O que é que podemos esperar de interessante para o Porto e Norte com o PRR [Plano de Recuperação e Resiliência]?

O PRT, uma vez que o PRR não tem grande coisa, a não ser poder continuar a apoiar as empresas, que, muitas delas, não conseguiram recuperar ainda de dois anos de pandemia. Diria que o que nós temos de interessante para os próximos tempos é, em primeiro lugar, a capacidade da região poder receber grandes eventos internacionais. Por outro lado a capacidade da região conseguir resolver esta questão da conectividade aérea, uma vez que é fator crítico de sucesso. E depois a capacidade de poder trabalhar estas duas questões que também são fatores críticos de sucesso: a digitalização e a sustentabilidade. Permitam-me só meter aqui um outro projeto, o da famigerada linha do Douro, que, esse sim, pode ser PRR, e que ajudava a região, pelo menos na questão da mobilidade, e de uma mobilidade sustentável. E se não for resolvido agora, com o PRR, não acredito que vá ser resolvido algum dia. A linha do Douro poder ser apresentada ao mundo como o troço de linha férrea mais bonito do mundo tem agora a sua oportunidade.

O que é que retira como lição mais importante destes últimos anos de pandemia?
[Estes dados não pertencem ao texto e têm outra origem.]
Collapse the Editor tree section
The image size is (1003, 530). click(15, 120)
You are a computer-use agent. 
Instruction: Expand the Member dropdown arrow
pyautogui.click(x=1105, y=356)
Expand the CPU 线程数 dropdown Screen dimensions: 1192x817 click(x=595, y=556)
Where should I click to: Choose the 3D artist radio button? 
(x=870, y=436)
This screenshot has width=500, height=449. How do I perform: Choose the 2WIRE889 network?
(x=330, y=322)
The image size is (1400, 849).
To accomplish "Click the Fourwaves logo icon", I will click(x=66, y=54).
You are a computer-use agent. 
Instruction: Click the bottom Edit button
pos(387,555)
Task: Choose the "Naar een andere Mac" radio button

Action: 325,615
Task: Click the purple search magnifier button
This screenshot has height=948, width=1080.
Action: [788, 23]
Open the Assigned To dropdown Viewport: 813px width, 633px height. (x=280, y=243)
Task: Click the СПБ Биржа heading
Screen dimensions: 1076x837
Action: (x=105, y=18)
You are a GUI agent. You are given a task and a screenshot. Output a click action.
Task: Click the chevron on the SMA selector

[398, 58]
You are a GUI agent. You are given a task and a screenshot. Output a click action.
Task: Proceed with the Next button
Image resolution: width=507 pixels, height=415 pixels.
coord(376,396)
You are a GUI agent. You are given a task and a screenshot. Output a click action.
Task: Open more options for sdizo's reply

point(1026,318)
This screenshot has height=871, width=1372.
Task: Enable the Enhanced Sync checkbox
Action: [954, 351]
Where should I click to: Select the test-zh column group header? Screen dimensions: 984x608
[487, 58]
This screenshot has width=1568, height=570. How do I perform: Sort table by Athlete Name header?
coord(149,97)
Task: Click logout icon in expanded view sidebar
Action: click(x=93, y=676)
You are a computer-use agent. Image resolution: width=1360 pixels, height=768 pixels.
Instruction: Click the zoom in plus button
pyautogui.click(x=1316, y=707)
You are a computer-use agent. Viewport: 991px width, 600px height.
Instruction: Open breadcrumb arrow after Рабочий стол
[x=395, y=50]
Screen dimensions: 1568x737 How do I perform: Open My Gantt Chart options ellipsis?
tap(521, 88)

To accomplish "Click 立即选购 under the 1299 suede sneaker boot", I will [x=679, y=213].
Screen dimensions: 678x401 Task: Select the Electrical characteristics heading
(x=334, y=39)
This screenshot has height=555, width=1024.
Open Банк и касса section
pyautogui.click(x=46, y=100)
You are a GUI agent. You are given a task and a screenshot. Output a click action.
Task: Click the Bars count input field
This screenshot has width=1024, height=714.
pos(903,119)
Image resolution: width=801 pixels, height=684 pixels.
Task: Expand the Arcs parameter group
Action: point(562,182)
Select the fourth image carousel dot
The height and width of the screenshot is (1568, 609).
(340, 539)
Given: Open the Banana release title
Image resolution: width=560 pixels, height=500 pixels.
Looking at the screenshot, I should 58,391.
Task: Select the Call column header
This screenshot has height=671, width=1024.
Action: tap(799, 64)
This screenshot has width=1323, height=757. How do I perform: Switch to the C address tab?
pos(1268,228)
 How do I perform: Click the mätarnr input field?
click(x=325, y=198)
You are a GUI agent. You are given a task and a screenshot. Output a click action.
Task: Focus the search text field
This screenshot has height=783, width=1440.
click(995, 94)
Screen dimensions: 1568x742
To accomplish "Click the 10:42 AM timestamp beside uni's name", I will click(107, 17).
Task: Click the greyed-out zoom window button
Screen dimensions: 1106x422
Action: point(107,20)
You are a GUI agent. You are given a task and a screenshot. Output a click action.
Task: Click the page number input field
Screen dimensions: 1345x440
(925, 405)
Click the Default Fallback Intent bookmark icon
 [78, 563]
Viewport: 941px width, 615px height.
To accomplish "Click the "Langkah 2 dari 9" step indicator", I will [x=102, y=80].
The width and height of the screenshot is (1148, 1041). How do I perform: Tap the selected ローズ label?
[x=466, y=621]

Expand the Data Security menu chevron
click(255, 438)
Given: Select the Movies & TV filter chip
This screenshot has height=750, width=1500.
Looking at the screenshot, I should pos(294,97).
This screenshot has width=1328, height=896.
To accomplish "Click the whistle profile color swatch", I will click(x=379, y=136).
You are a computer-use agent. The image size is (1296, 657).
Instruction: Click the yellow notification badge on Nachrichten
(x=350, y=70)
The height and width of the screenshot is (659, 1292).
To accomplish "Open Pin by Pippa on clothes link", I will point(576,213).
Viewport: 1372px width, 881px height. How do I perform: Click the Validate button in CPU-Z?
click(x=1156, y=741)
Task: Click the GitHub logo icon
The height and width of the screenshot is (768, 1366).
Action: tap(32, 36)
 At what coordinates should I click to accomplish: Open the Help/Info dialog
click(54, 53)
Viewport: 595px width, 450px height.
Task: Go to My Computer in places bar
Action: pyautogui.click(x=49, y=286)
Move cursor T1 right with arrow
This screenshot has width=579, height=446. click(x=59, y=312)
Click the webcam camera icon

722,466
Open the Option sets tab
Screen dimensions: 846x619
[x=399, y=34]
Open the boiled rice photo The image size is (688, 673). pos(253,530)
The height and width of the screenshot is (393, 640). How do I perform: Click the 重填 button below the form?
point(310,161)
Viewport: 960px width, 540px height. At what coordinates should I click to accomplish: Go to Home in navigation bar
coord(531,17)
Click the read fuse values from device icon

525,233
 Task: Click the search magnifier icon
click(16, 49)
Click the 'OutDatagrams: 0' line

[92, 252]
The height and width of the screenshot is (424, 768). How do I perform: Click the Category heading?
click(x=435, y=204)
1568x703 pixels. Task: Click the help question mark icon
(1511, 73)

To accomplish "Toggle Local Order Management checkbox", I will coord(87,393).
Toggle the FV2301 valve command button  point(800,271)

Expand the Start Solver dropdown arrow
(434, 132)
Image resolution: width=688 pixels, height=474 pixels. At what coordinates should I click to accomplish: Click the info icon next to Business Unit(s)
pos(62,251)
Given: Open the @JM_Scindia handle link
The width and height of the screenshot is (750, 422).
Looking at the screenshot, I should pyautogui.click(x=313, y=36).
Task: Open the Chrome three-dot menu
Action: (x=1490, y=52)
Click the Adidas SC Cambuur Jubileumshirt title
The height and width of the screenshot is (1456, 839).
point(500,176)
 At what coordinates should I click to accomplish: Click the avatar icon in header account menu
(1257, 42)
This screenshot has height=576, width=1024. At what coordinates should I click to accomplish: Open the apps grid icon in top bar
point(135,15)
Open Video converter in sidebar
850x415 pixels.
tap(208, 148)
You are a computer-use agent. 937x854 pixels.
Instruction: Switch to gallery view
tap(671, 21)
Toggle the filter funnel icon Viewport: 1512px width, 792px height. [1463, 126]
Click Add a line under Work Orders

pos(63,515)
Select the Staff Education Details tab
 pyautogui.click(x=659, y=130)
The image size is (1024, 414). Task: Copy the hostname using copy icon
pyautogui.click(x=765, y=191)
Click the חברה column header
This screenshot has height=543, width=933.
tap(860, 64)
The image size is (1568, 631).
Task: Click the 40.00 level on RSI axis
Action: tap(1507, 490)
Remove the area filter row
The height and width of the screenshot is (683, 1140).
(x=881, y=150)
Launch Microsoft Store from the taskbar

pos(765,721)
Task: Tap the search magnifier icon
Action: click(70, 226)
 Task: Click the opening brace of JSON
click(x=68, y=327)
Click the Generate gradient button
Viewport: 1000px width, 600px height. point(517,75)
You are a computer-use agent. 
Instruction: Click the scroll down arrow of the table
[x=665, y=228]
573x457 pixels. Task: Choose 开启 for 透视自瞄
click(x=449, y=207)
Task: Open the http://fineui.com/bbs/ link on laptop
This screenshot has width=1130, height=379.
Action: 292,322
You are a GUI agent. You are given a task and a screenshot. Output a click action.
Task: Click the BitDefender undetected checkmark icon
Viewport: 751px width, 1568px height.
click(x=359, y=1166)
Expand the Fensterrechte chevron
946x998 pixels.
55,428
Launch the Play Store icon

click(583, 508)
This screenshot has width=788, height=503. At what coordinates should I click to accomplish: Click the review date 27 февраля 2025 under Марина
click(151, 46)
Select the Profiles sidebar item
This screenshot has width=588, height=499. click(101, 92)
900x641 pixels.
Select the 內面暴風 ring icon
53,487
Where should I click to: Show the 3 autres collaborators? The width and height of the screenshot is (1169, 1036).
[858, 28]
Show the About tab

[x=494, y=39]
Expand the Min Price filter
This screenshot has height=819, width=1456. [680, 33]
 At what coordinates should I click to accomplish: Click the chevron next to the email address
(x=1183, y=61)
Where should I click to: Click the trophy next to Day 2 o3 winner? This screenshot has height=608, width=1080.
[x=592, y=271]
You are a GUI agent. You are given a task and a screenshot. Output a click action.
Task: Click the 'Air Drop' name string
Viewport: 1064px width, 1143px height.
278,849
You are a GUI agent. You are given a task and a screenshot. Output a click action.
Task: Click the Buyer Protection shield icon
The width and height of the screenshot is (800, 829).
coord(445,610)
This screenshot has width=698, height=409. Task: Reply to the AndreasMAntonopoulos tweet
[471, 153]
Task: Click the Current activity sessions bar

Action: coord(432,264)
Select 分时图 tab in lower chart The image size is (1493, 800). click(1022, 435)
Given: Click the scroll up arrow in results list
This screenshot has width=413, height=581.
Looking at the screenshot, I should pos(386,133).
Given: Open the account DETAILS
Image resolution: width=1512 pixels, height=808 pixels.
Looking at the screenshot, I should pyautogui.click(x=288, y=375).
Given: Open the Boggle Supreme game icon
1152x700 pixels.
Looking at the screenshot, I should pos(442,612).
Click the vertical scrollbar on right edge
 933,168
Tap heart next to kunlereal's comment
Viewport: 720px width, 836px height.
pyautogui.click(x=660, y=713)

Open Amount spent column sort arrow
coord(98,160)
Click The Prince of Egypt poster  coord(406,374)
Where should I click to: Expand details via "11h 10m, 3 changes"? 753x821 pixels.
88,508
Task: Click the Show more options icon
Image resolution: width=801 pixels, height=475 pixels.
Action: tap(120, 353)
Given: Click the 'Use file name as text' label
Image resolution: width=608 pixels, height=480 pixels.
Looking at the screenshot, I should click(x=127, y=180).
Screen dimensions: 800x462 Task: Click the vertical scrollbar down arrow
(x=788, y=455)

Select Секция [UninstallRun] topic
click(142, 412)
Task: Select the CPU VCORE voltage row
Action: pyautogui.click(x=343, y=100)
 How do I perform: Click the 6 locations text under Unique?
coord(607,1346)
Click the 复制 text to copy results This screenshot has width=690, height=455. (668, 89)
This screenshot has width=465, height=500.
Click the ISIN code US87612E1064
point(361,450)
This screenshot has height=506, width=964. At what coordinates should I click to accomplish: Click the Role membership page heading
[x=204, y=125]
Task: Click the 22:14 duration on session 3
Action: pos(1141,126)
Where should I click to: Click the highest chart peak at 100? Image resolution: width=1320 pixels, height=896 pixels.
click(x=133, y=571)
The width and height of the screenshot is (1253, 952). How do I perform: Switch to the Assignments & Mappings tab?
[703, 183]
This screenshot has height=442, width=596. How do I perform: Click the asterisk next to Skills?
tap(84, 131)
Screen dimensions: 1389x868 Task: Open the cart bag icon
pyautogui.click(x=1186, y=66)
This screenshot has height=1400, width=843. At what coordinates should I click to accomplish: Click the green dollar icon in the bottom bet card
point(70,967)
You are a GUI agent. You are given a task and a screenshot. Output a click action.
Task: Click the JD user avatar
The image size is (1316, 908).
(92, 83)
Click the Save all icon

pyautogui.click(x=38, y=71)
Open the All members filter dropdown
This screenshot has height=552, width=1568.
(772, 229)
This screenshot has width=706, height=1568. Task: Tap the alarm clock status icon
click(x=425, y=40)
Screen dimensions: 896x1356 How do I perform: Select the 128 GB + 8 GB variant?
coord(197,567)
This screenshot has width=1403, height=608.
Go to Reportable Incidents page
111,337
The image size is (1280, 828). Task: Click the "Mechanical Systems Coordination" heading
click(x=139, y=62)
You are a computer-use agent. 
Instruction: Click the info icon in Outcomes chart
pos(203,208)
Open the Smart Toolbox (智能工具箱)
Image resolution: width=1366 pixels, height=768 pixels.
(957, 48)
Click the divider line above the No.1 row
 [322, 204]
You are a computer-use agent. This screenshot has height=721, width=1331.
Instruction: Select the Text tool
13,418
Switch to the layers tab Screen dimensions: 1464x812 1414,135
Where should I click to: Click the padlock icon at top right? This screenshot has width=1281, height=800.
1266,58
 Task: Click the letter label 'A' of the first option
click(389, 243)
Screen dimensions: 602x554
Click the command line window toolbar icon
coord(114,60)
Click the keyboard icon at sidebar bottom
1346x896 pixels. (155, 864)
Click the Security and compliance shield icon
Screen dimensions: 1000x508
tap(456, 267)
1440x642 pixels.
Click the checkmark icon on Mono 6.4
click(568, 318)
Que as regiões precisavam de mais autonomia administrativa e financeira. E isso em nada coloca em perigo a estratégia nacional e a sua relação com o país. E tiro também a lição, se dúvidas tivesse, que este é de facto um setor muito, muito resiliente, muito combativo. É um setor que mostrou estar unido e que tem empresários notáveis, que conseguiram atravessar este período sem atirar a toalha ao chão. E o país às vezes é injusto, porque pedir aos empresários que tenham as suas empresas ativas já não é fácil, mas nós todos pedimos muito mais, pedimos que estejam abertos, com a máxima operação e com os níveis de qualidade de serviço a que habituaram os turistas. Isto sim, é de uma exigência incrível. Quando o setor reclama que tem que ter um olhar muito atento por parte do governo, que tem que ter apoios, e que merece uma atenção proporcional ao peso que tem na economia nacional, é muito justo esse pedido. E por isso é que o setor não achou motivadora esta solução de orgânica governamental, em que aparentemente diminui um pouco a importância do turismo ao juntá-lo com outros dois setores, o comércio e os serviços, numa mesma Secretaria de Estado. Esperemos que não seja verdade. A boa notícia é que a pessoa que ficou com a pasta é uma pessoa do turismo, já era secretária de Estado do Turismo, e isso pode ser uma vantagem. Em boa verdade, acho que o setor do turismo já provou que merecia um outro estatuto, mesmo dentro da estrutura governamental. Muitos dos nossos concorrentes têm ministério e nós não conseguimos ter uma Secretaria de Estado. Mas acredito que por trás desta estratégia está se calhar um reforço das regiões, e aí poderá fazer algum sentido a Secretaria de Estado estar partilhada com outros setores de atividade.